HHS establishes Advanced Research Projects Agency for Health
The Health and Human Services secretary also appointed an acting deputy director to manage the office.
The Health and Human Services Department Thursday announced the formal launch of its Advanced Research Projects Agency for Health, or ARPA-H.
ARPA-H will function as an independent entity within the National Institutions of Health, and will lead “high-risk, high-reward” biomedical and health investments, according to a notice set to publish Friday in the Federal Register.
Dr. Adam H. Russell, chief scientist at the University of Maryland’s Applied Research Laboratory for Intelligence and Security, was appointed ARPA-H’s deputy director Thursday by Health and Human Services Secretary Xavier Becerra in a separate announcement.

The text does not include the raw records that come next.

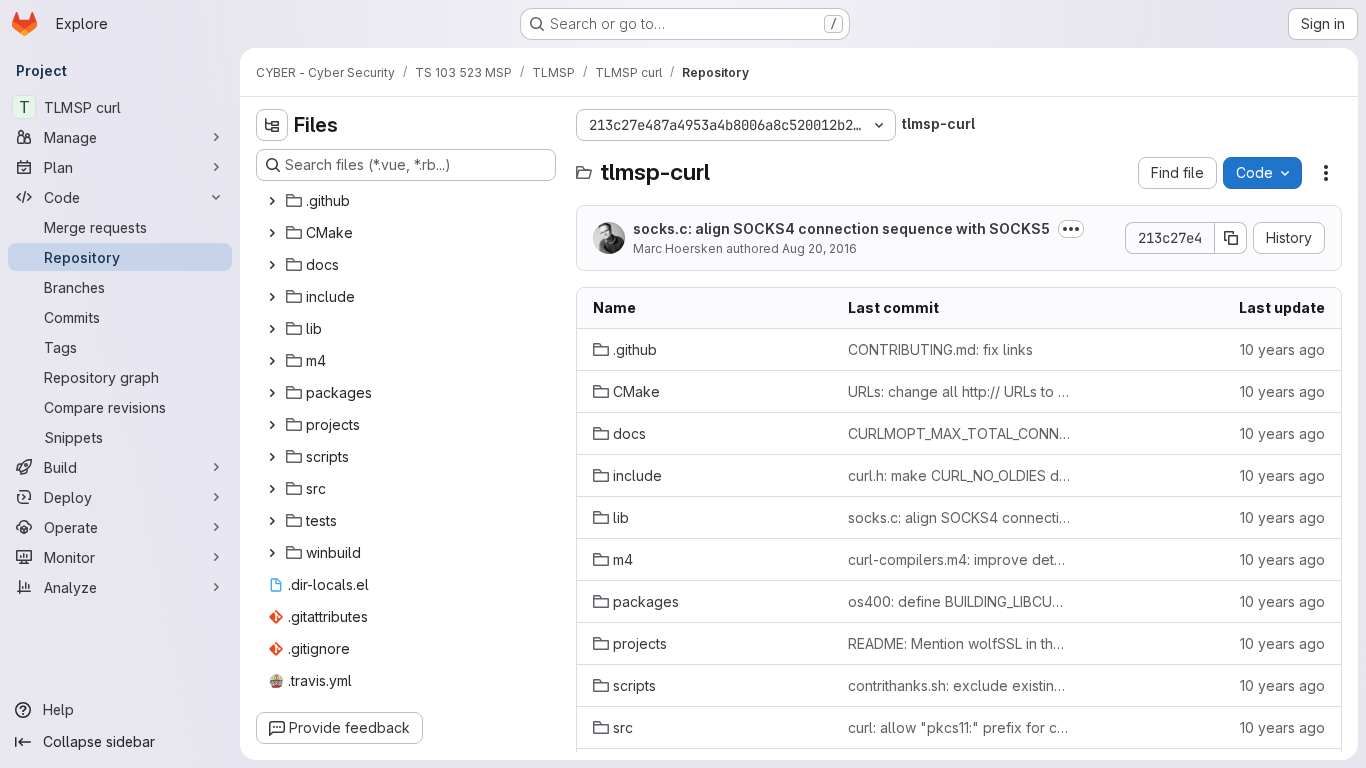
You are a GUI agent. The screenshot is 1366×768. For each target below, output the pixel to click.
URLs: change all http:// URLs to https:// (959, 391)
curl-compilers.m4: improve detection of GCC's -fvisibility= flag (959, 559)
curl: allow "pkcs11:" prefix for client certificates (959, 727)
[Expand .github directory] (272, 201)
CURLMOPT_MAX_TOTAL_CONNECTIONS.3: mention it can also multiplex (959, 433)
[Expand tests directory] (272, 521)
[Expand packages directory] (272, 393)
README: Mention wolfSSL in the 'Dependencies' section (959, 643)
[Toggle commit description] (1071, 229)
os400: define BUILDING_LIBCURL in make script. (959, 601)
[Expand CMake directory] (272, 233)
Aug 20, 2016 (819, 248)
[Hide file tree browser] (272, 125)
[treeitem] (408, 201)
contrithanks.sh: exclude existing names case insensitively (959, 685)
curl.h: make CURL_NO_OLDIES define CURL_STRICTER (959, 475)
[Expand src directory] (272, 489)
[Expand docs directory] (272, 265)
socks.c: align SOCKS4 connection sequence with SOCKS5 (841, 228)
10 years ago (1282, 349)
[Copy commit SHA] (1231, 238)
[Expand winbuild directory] (272, 553)
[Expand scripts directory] (272, 457)
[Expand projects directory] (272, 425)
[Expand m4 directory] (272, 361)
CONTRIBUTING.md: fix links (940, 349)
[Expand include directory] (272, 297)
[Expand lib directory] (272, 329)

"We are ecstatic that Dr. Adam Russell has accepted the challenge to help launch ARPA-H, President Biden's bold, new endeavor to support ambitious and potentially transformational health research in this country," Becerra said in a statement. "ARPA-H will have a singular purpose: to drive breakthroughs in health, including the prevention, detection and treatment of diseases such as cancer, Alzheimer's and diabetes."

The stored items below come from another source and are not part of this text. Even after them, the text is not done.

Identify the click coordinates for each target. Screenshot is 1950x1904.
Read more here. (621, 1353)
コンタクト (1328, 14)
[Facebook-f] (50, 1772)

ARPA-H shares commonalities with other cutting-edge research offices, including the military’s Defense Advanced Research Projects Agency, or DARPA; the intelligence community’s Intelligence Advanced Research Projects Agency, or IARPA, and the Energy Department’s Advanced Research Projects Agency, or ARPA-E. Before his current role at the University of Maryland, Russell spent more than 10 years as a program manager at IARPA and later at DARPA. Russell will begin his new role in June.
President Biden sought $5 billion in funding for ARPA-H in his March budget request. In addition to driving health breakthroughs, ARPA-H will aim to develop transformative technologies in biomedical and health research areas, facilitate partnerships among government, academia and industry to “accelerate the translation of innovation” and convert use-driven research “into tangible, sustainable solutions for patients,” according to the Federal Register notice.